Es wird Bezug genommen auf das Sitzungsprotokoll der mündlichen Verhandlung vom 10.8.2005. Ferner wird Bezug genommen auf die zwischen den Parteien gewechselten Schriftsätze nebst Anlagen sowie sämtliche sonstigen Aktenbestandteile.

Entscheidungsgründe


Entscheidungsgründe:

Die Klage ist zulässig, jedoch in der Sache nicht begründet.


I.

Der Verfügungsklägerin steht der behauptete Gegendarstellungsanspruch nicht zu, weil sie nicht unmittelbar betroffen im Sinne des Art. 10 Abs. 1 Satz 1 Bayerisches Pressegesetz ist.

Unmittelbar betroffen ist derjenige, auf den ein unbefangener Leser die Veröffentlichung bezieht. Es ist also auf das Verständnis das unbefangenen Lesern abzustellen.

Ausgehend von diesem Empfängerhorizont ist die verfügungsklagende Bundesrepublik von der Erstmitteilung nicht betroffen. Die Verfügungsklägerin wird ausdrücklich in dem streitgegenständlichen Artikel kein einziges Mal erwähnt. Die Ernennungen und Beförderungen von Beamten der Bundesministerien werden vielmehr ausschließlich in Kontext mit den die derzeitige Bundesregierung tragenden Parteien gestellt. So spricht bereits die Unterüberschrift des Artikels von "Der Beförderungswelle bei Rot-Grün". Weiter ist im Artikel von dem "großen Stühlerücken in rot-grünen Ministerien" die Rede. In der Folge heißt es: "Für ihre Leute sorgen auch die Grünen". Der Artikel schließt mit der Bemerkung "sieben Jahre zuvor hätten die Grünen für die Regierung Kohl noch einen Verhaltenskodex eingefordert".

Vor diesem Hintergrund stellt der unbefangene Leser, auf dessen Empfängerhorizont es maßgeblich ankommt, die in dem Artikel genannten Personalentscheidungen lediglich in einen parteipolitischen Kontext und wird als verantwortlich für die Ernennungen und Beförderungen ausschließlich "Rot-Grün" betrachten. Einen irgend gearteten Bezug zu der Anstellungskörperschaft der betroffenen Beamten und damit zur Verfügungsklägerin vermag der unbefangene Leser bei Lektüre des streitgegenständlichen Artikels jedoch nicht herzustellen. Von der Erstmitteilung betroffen sind damit lediglich "Rot-Grün" bzw. "Die Grünen", nicht jedoch die Verfügungsklägerin.

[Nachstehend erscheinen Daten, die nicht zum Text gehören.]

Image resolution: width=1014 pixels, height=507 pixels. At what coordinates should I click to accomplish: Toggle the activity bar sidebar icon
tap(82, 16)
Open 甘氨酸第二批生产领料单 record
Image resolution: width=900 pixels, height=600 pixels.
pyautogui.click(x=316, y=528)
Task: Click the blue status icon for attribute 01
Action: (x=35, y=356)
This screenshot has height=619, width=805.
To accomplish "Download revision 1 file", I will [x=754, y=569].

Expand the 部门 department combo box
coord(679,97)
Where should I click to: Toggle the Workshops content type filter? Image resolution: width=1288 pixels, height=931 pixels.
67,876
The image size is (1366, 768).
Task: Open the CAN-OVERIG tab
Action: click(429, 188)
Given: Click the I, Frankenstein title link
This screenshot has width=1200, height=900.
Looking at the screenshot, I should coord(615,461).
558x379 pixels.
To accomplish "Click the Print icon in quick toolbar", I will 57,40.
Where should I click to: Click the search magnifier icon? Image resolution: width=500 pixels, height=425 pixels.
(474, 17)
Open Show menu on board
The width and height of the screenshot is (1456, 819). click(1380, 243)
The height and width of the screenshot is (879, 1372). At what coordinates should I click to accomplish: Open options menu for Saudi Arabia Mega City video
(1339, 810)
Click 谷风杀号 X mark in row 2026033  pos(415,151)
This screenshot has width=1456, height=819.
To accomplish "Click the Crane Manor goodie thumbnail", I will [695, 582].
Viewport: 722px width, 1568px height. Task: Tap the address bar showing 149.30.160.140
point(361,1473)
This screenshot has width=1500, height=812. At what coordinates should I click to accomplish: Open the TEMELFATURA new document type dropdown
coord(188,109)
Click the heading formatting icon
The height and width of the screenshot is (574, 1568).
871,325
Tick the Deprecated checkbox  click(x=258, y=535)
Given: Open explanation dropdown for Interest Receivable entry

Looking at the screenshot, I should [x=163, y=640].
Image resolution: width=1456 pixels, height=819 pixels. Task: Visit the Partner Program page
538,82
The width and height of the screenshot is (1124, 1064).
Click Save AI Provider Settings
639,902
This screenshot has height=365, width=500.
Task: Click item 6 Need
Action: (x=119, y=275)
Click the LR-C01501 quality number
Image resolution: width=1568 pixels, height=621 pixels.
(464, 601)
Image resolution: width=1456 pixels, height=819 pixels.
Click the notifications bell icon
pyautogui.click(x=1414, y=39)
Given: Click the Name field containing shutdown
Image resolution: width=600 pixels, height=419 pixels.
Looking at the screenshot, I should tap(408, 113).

Zwar mag im Grundsatz zutreffen, dass eine Berichterstattung über die Ernennung und Beförderung von Bundesbeamten abstrakt auf deren Anstellungskörperschaft ausstrahlt. Eine derartige Ausstrahlungswirkung begründet jedoch allenfalls eine mittelbare Betroffenheit, die im Rahmen des Gegendarstellungsrechts gerade keinen Anapruch zu begründen vermag (Prinz/Peters, Medienrecht, Randnr. 468). Wie bereits ausgeführt, ist Anliegen des streitgegenständlichen Artikels aber nicht die spezifisch beamten-' und statusrechtliche Situation der Ernannten oder Beförderten, sondern vielmehr das dahinter stehende Gebaren der politisch hierfür Verantwortlichen, woraus sich gerade und ausschließlich deren Betroffenheit und nicht die der Verfügungsklägerin herleitet.


II.

Die Kostenentscheidung folgt aus § 91 ZPO.


III.

Der Ausspruch über die vorläufige Vollstreckbarkeit folgt aus §§ 708 Nr. 6, 711 Satz 1 ZPO.